守ってダーリン!
閉店時間5分前。

私はぼんやりと、ホールスタッフ定位置のキッチンの入り口に佇んでいた。

店内にいるお客さんは、直くんと、もう一人だけになっていた。

その、「もう一人のお客さん」が、伝票を持って席を立つ。

先日、「7 luxe」を取材してくれた、出版社に勤める狩野さんだ。

狩野さんは私と同年代で、都会的な好青年、といった雰囲気の、かっこよくておしゃれでとてもさわやかな男性である。

伊佐子さんもバイトの千穂ちゃんも、玲奈も認めるかっこよさで、みんな揃って「ステキー」と言って、来店時は目を輝かせている。

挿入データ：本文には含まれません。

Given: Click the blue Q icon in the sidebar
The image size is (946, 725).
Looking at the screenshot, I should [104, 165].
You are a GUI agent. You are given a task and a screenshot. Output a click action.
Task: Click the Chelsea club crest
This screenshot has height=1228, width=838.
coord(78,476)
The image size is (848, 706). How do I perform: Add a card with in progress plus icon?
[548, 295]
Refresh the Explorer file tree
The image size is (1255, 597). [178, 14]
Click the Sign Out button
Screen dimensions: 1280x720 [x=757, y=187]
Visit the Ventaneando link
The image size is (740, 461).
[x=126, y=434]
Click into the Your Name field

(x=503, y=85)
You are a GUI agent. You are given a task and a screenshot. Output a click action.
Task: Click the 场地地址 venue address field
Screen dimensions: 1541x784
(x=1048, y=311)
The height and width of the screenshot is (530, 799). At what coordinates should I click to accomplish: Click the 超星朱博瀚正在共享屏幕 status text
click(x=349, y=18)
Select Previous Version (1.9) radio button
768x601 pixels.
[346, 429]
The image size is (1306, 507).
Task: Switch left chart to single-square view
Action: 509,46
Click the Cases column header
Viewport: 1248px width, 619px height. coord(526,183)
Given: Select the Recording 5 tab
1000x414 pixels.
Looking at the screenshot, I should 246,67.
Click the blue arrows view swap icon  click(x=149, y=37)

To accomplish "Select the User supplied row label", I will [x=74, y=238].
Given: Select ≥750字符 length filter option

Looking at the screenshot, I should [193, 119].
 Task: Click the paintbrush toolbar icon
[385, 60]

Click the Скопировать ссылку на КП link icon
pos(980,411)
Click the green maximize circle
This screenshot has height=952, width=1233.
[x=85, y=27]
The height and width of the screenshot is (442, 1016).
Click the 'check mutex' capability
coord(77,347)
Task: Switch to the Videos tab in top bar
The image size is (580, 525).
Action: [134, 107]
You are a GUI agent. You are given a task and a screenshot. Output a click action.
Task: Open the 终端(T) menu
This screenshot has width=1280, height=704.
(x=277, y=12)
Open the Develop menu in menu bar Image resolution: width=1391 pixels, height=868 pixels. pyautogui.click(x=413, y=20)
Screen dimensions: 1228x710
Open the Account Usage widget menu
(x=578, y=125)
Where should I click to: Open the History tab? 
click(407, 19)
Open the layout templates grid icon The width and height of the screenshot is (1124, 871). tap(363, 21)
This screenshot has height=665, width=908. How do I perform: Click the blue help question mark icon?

取材以来、よく店に来てくれるようになっていて、いまや常連と言っても過言ではない。

「市谷さん、お会計お願いします」

「・・・あ!はい!」

ぼんやりと立っていた私は、声をかけられ、慌てて「ありがとうございました」と言いながらレジへと向かった。


(いまだに結婚後の名字で呼ばれるのは、なんかくすぐったいっていうか・・・慣れないんだよね)


レジに入った私は、狩野さんから伝票を受け取ると、数字のボタンを指で押す。